DOCUMENT PASSAGE –

Known as shosha in Japanese, trading houses led by Mitsubishi Corp (8058.T) and Mitsui & Co (8031.T) fulfil a quasi-national role by importing everything from oil to corn to sustain the resource-poor economy.
But a misjudged shopping spree during the now-deflated global commodities boom led to $5.2 billion in resource sector investment losses at the top-five shosha in the year to March 2015.
Releasing earnings this month, the companies said they plan to keep investment budgets within their operating cash flow. They will also push on with plans to recycle assets, ditching poor performers to boost returns or selling non-core assets to improve focus.
“We’ve lost credibility after booking such heavy losses,” Sumitomo’s Chief Financial Officer Hiroyuki Inohara said, after a 310 billion yen impairment, mainly from U.S. shale and iron ore, led to the first annual loss in 16 years.
The firm plans to cut its investment in natural resources to around 10 percent of proposed total spending of 1.2 trillion yen over the next three years, down from a 40 percent share over the past two years.
Marubeni Corp (8002.T), which posted a 50 percent profit fall, is pulling back on investments to keep cashflow positive, said President Fumiya Kokubu.
“We were willing to sacrifice cash flow for the sake of growth, but given the hefty writedowns, we now aim to retain tighter investment discipline and a positive cash flow,” he said.
Analysts said the pullback meant overall investment by the top-five trading firms will be trimmed, even after a $5 billion tie-up by Itochu Corp (8001.T) with Chinese conglomerate CITIC CITIC, which it hopes will boost its investment clout.
“Total investment by the five for the next three years, excluding Itochu’s CITIC deal ... will be cut by about 20 percent from their spending in the past three years,” said Daiwa Securities’ senior analyst Jiro Iokibe.
This would be equivalent to nearly $10 billion, based on Thomson Reuters data.
Many firms plan to accelerate asset sales.
“Sumitomo, Marubeni and Itochu need to sell off some of their assets to earn cash to fund fresh investments or offset losses,” said Nomura Securities senior analyst Yasuhiro Narita.
Mitsubishi and Mitsui, which both expect lower commodity prices to weigh on profits this year, plan to recycle assets worth 500 billion yen and 300 billion yen a year respectively.
But analysts cautioned the practice of working to a short-term group investment horizon could lead the firms to sell off some businesses at the wrong time in the investment cycle.
“Instead of setting an overall investment budget every two-three years, they should decide where and how much they invest or divest based on their own long-term analysis of the industry cycle of each business segment,” said Daiwa’s Iokibe.
Some assets, such as resource projects, could be hard to sell at present.
Sumitomo said it was still looking to sell off part of a U.S. oil project, while Sumitomo and Itochu have had coal assets in Australia on the block since July last year.
Marubeni has power, real estate and financial assets as candidates for disposal, but no resource assets.
“We don’t know if it makes sense to sell resource assets under the current circumstances,” Marubeni President Kokubu said.

ACTIONS TO TAKE –
1. Please reproduce the passage on Japanese trading houses starting at "Many firms plan" and ending at "a year respectively.".
2. Render this sentence from the passage on Japanese trading houses in Spanish: "Some assets, such as resource projects, could be hard to sell at present."

PROVIDED INFORMATION –
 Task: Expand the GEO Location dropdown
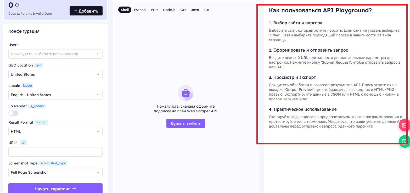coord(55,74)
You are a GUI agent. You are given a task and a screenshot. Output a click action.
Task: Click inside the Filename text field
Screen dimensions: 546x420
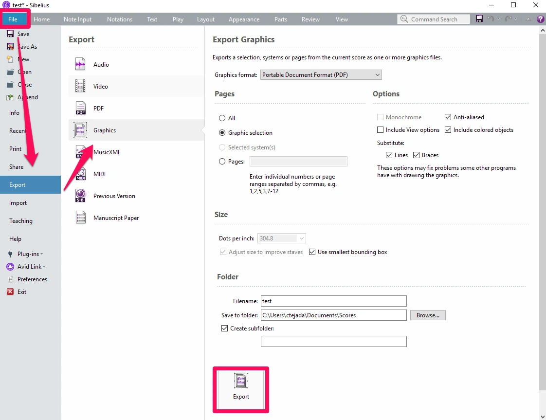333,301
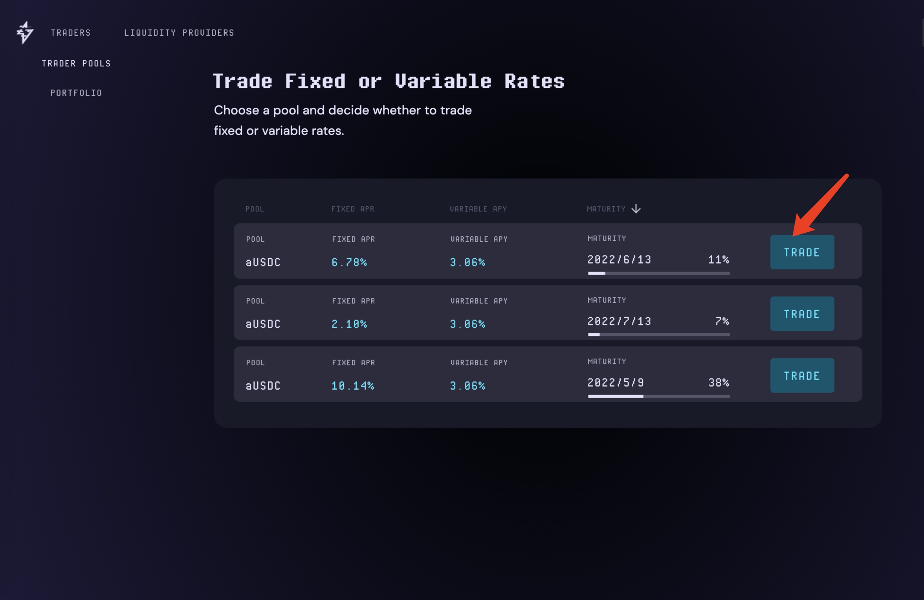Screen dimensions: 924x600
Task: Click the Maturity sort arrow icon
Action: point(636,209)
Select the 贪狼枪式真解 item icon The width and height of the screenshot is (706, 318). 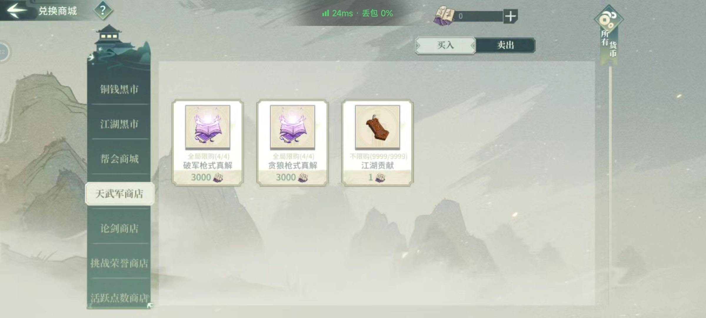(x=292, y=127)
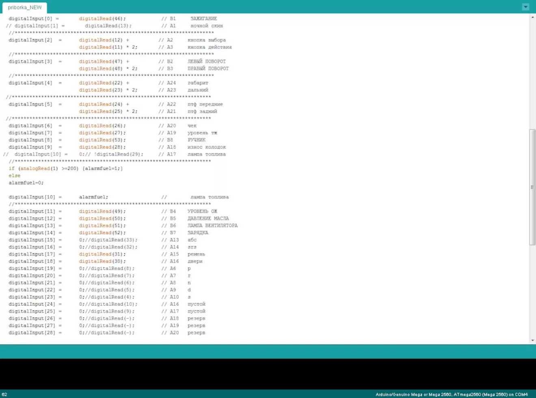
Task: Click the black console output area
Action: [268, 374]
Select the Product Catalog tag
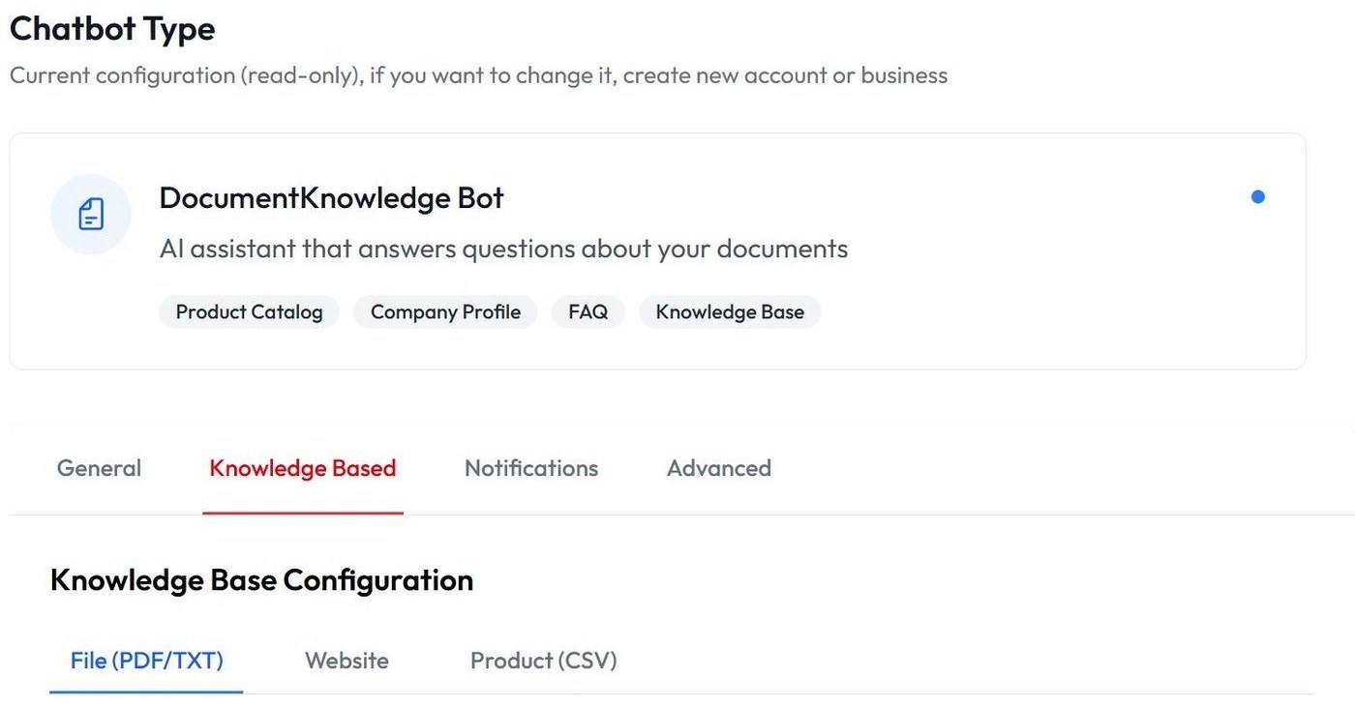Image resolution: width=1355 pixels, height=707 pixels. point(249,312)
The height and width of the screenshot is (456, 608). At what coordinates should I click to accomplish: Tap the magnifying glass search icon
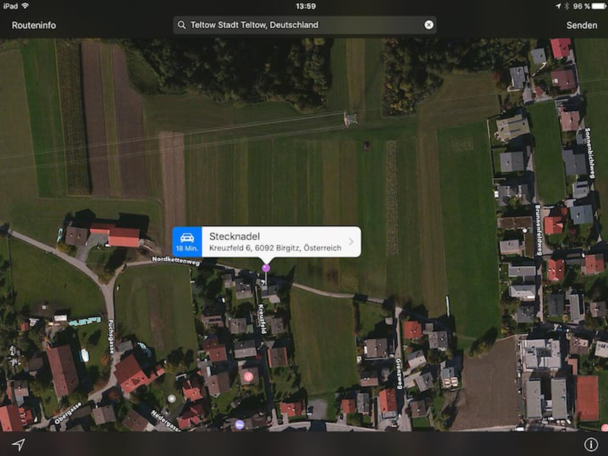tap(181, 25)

RESPONSE LIST –
1.
Many firms plan to accelerate asset sales.
“Sumitomo, Marubeni and Itochu need to sell off some of their assets to earn cash to fund fresh investments or offset losses,” said Nomura Securities senior analyst Yasuhiro Narita.
Mitsubishi and Mitsui, which both expect lower commodity prices to weigh on profits this year, plan to recycle assets worth 500 billion yen and 300 billion yen a year respectively.

2. Algunos activos, como los proyectos de recursos, podrían ser difíciles de vender en la actualidad.